People who disagree with the originalist view should reassess the Supreme Court’s role, Scalia said. “If you really believe the Constitution is some empty bottle into which each generation is supposed to pour that liquid it best loves, if that’s what you think it is, then Marbury v. Madison [the 1803 case regarded by legal scholars as the leading precedent for U.S. Supreme Court authority to disregard acts of Congress as unconstitutional] is wrong,” he said. “It shouldn’t be up to the Supreme Court to decide what the Constitution means. We should have a Constitution like Great Britain, where it’s the Parliament that decides.

“Do you think that I know or that my colleagues know — to quote that expression from the Eighth Amendment that I mentioned — do you think we know what are the evolving standards of decency out there?

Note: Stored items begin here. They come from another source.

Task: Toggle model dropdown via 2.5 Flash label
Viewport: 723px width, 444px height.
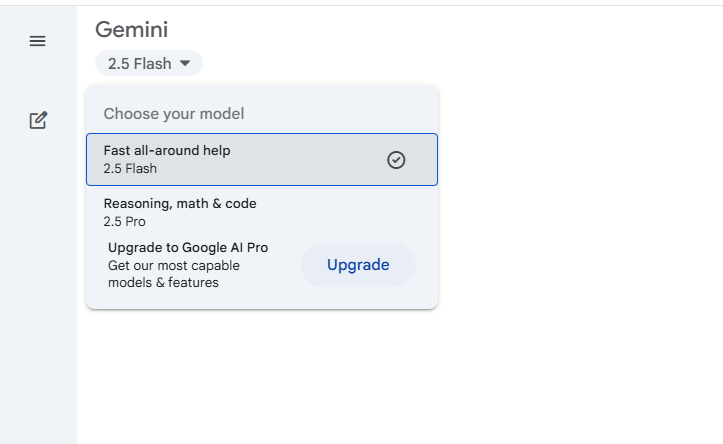Action: pyautogui.click(x=140, y=64)
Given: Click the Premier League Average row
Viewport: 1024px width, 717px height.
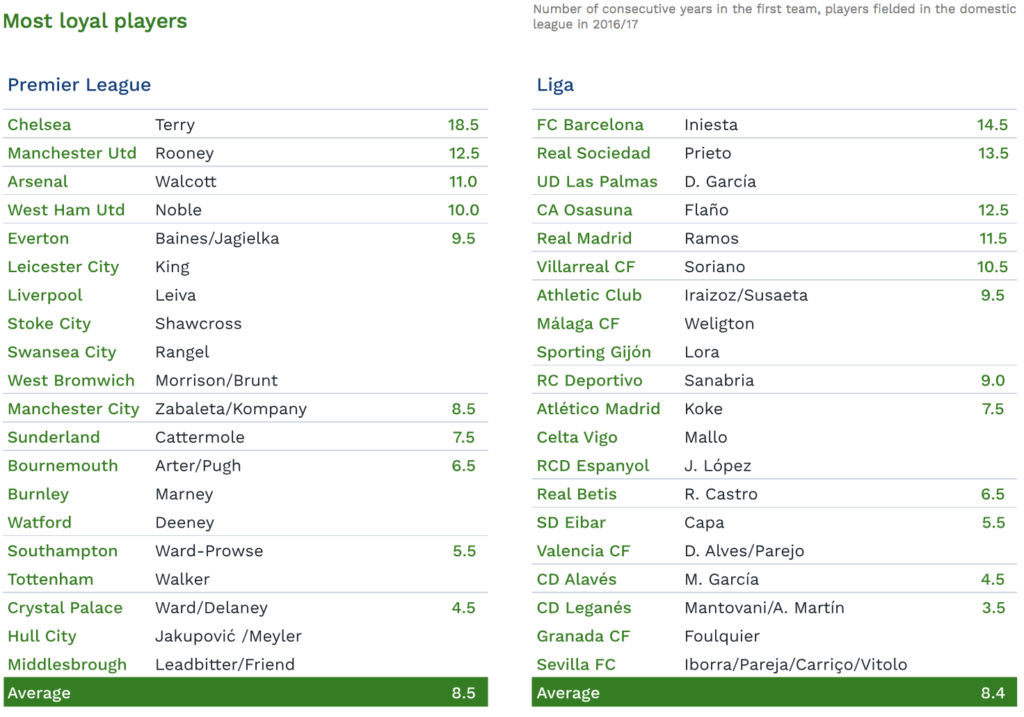Looking at the screenshot, I should click(x=246, y=693).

I’m afraid to ask what they are. I have no idea. I work inside the Beltway and work inside this marble palace. I don’t know what’s going on out there.

“I’ll tell you who knows,” he said. “The House of Representatives knows. They have their thumb on the pulse of America. They know what the evolving standards are. So if that’s what you think the Constitution is, then leave it up to the Congress and get the court out of the business. That’s legitimacy. Only if it’s lawyers’ work should it be our business. And if it’s lawyers’ work, that means you approach the Constitution like any statute. And we don’t think that statutes morph according to whatever we think is a good idea this year.”

Scalia challenges law students to question their professors’ legal philosophies, if they reject originalism. “Non-originalism is not a theory of constitutional interpretation,” he said. “It just means you don’t agree with Scalia. What is your theory, professor? Scalia knows what he’s looking for. He has a criterion. What did the text mean? What was it understood to mean when the American people ratified it? Did ‘cruel and unusual punishment’ mean you couldn’t have the death penalty? The answer to that is easy.

“Now if you’re not going to use Scalia’s criterion, what, professor, is your criterion? You see, when Scalia finds that it’s this way or that, you’ve got him. He’s handcuffed. He can’t do the nasty, mean, conservative things he’d like to do to the country. Now if you’re not going to control your judges that way, how are you going to control them? What do you want them to look for?

“Think about it. There really is no other criterion you can possibly use. And just as in politics, you can’t beat somebody with nobody, so also in theories of constitutional interpretation you can’t beat originalism with nothing. What else could you possibly use as a criterion? What could you tell your judges to look for? What?”

There is no alternative criterion, Scalia said. “The more you think about it, the more you realize it’s either originalism or else you essentially tell your judges, ‘Oh, wise judges, you went to Stanford Law School and Harvard and even Yale Law School. Govern us. You must know the answers to these profound philosophical questions as to whether there should be a right to abortion, whether there should be a right to suicide, whether there should be a right to homosexual conduct. After all, you went to Harvard and Yale and Stanford.’

“That’s ridiculous,” Scalia said. “There’s nothing I learned in law school that qualifies me to decide those questions any more than Joe Sixpack. He knows as much about all that as I do. It’s pre-eminently a question for legislators and not for judges. But if you don’t use the original meaning, that’s essentially what you’re telling your justices. ‘Govern us. You decide in your wisdom whether there should be this right, that right, and the other right.’”

Mitch Kokai is an associate editor of Carolina Journal.